It is that time of the year when vibrant bikinis appear in wardrobes of dark clothing and shorts are dug out from beneath the heaps of sweaters and mufflers. It is the time when hitting the gym seems more important than spending hours at the library, and smoothies start replacing the usual go-to order at Panda Express during meal hours. It is officially spring break time.
Students all over the United States were booked and ready to hit the beaches in and around Mexico around this time last year, but this year, the situation is more complicated. A factor that has to be taken into account when picking your spring break destination for this March’s break is the Zika virus. The virus has taken parts of Latin America and most of South America by storm.
Zika is a disease spread through the bite of a certain species of infected mosquito, according to the Centers for Disease Control and Prevention. The symptoms include fever, rash and joint pain, to name a few. The virus has been in the news due to how it’s been affecting pregnancies and causing birth defects in children. It’s been around for a while now, having been discovered in 1947 in the Zika forest of Uganda, according to the CDC.
However, the CDC website states that in 2015, the Zika virus made its way into South America via Brazil. Ever since its advent into the Americas, Zika has become a common threat and is feared by many.
With Zika practically making the headlines more than Donald Trump, planning spring break has been a nightmarish task for students. We all know how enticing it is to book early, with all the discounts and bundle deals making life sweeter. But this year, I have seen nearly all my friends struggle with this chore.

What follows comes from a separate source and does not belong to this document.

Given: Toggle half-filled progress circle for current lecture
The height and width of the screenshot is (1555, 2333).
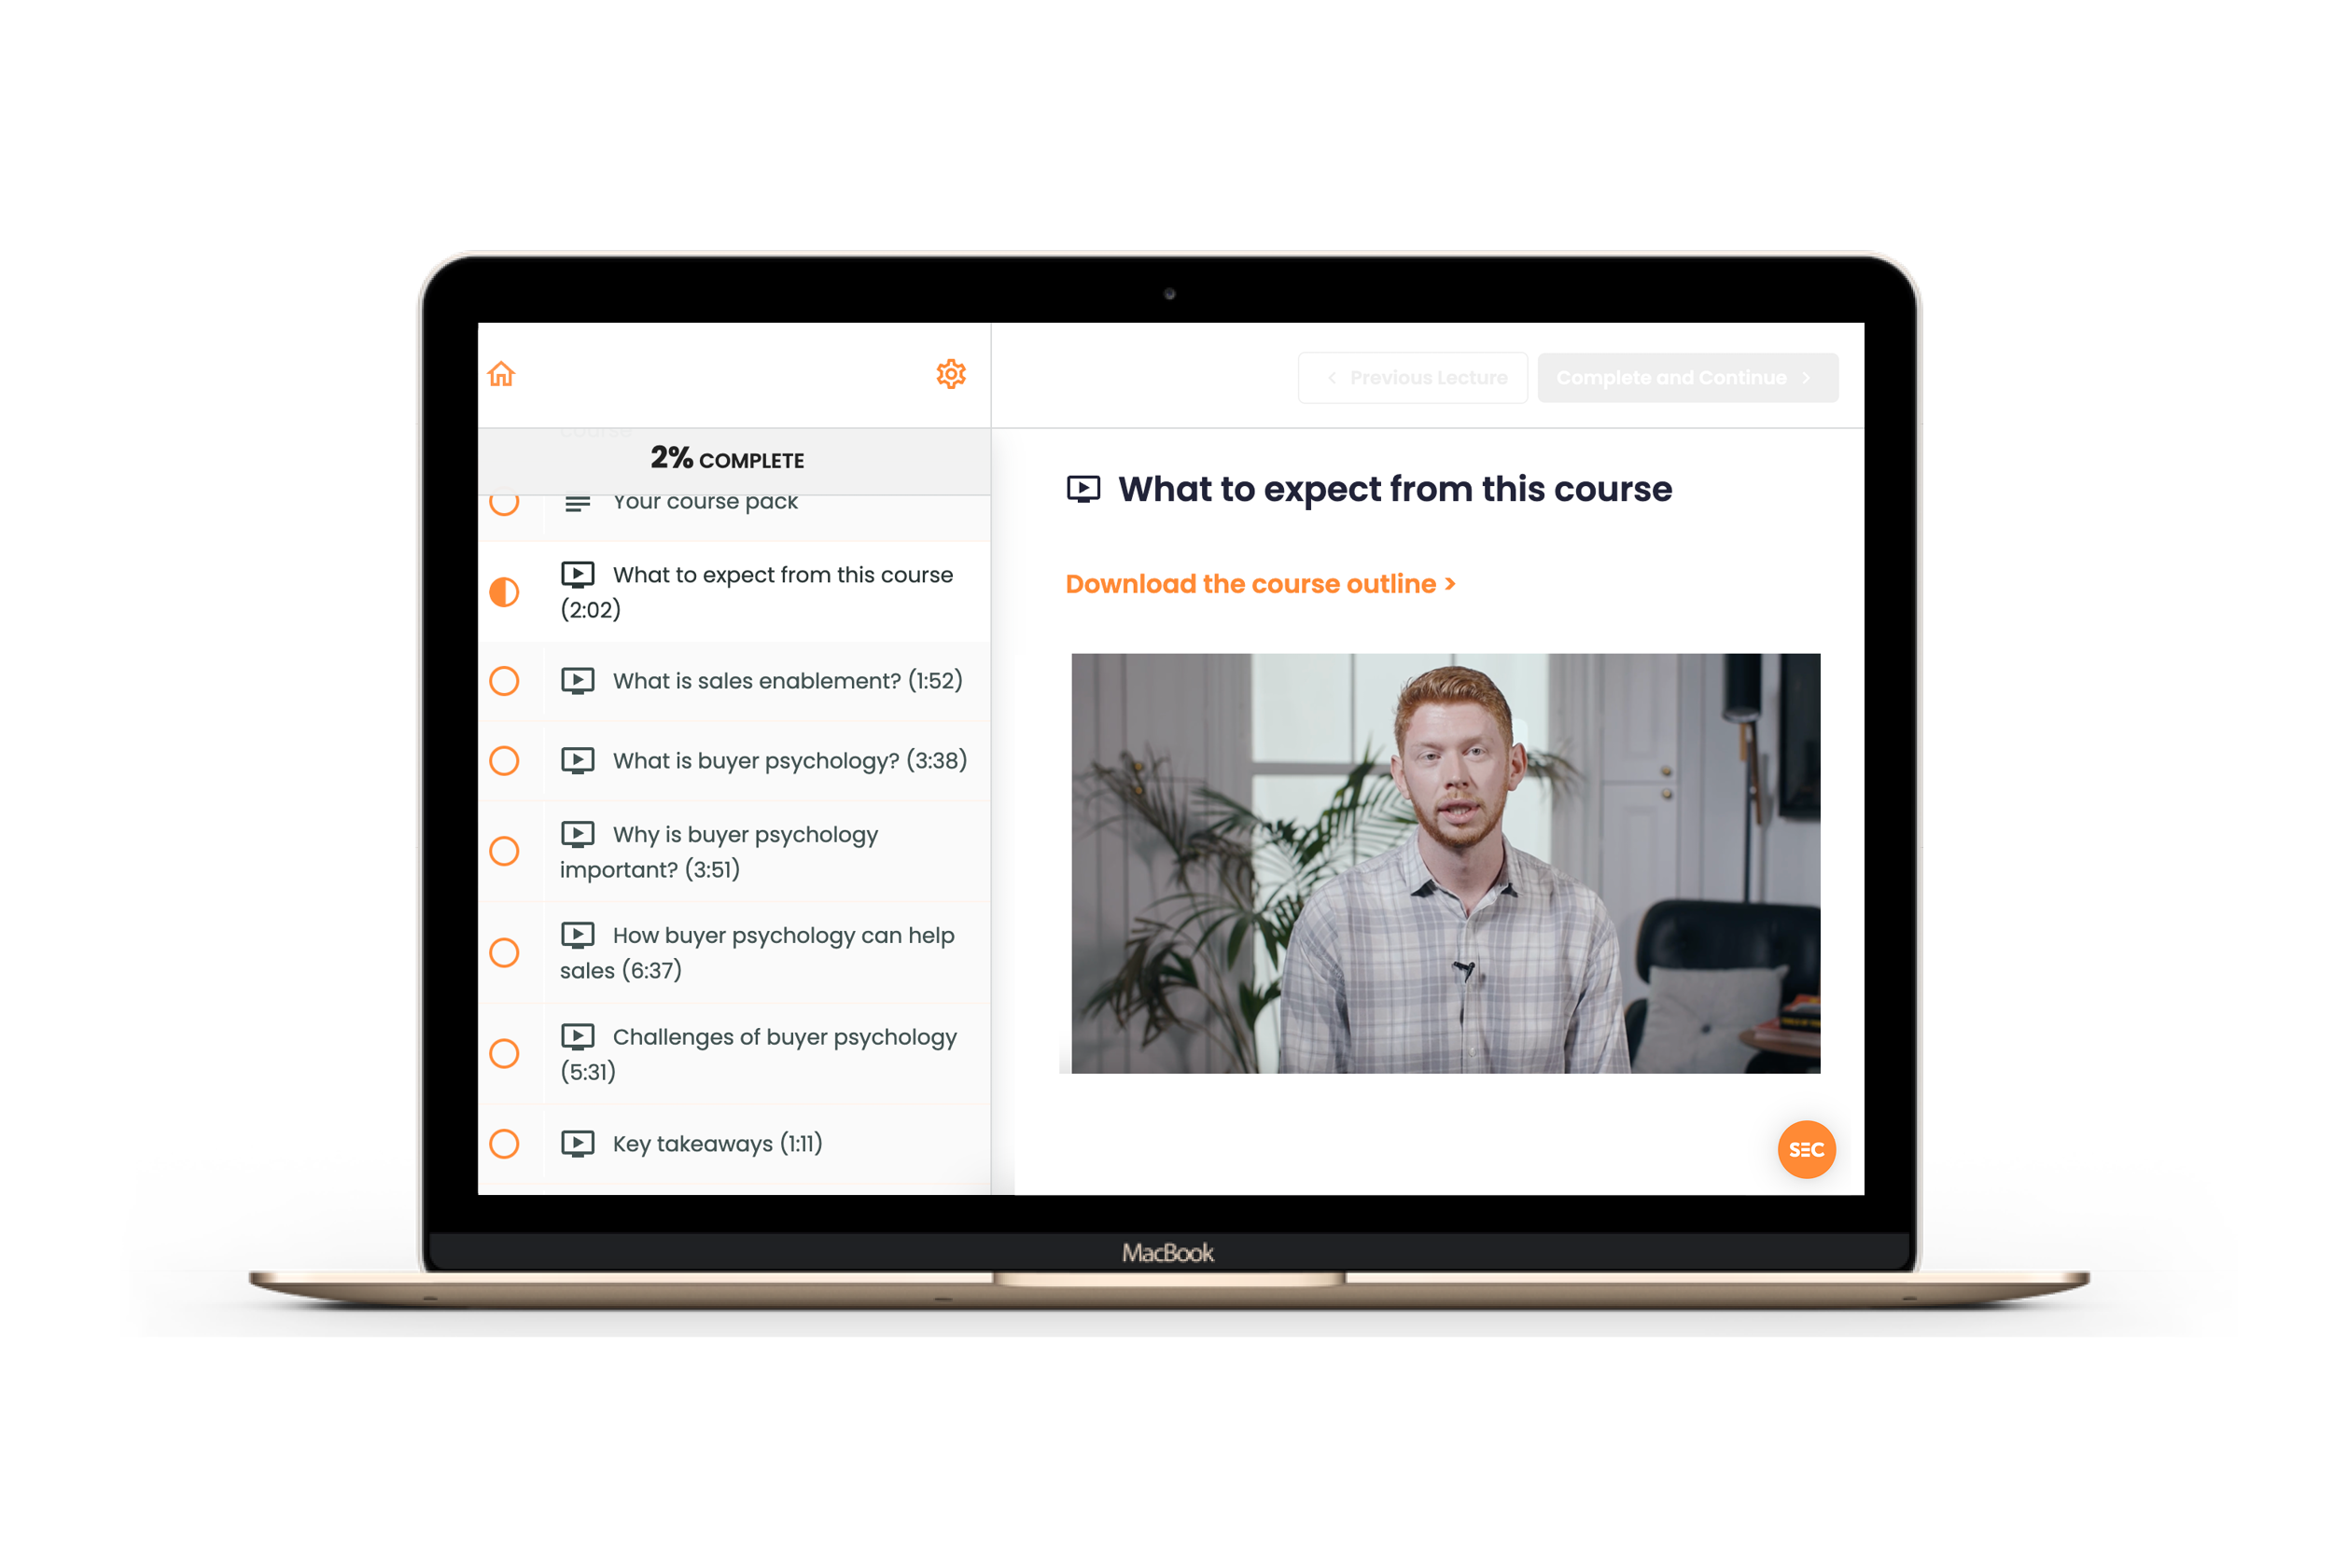Looking at the screenshot, I should click(x=503, y=591).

Speaking from an international point of view, I know the endeavor of trying to get your parents who are sitting across the Atlantic to be on the same page as your friends who are happy to return to school with a fever so long as they get to rage during the break. The struggle is very, very real.
Colleges and universities are actively trying to inform their students about the virus before they head off for their spring break adventures. Though, it is a long shot to assume that students who do not read the news will check out college-related material, at least it is a step toward prevention. The health center at Iowa State University released a page with facts about the virus and its symptoms on its website. Rice University also urged its students to remain vigilant of the disease while they travel for spring break.
My advice to my fellow students preparing to depart for spring break is to read up on the virus and make an informed decision when choosing your destination. California, Florida and the Bahamas have beaches too. Just saying.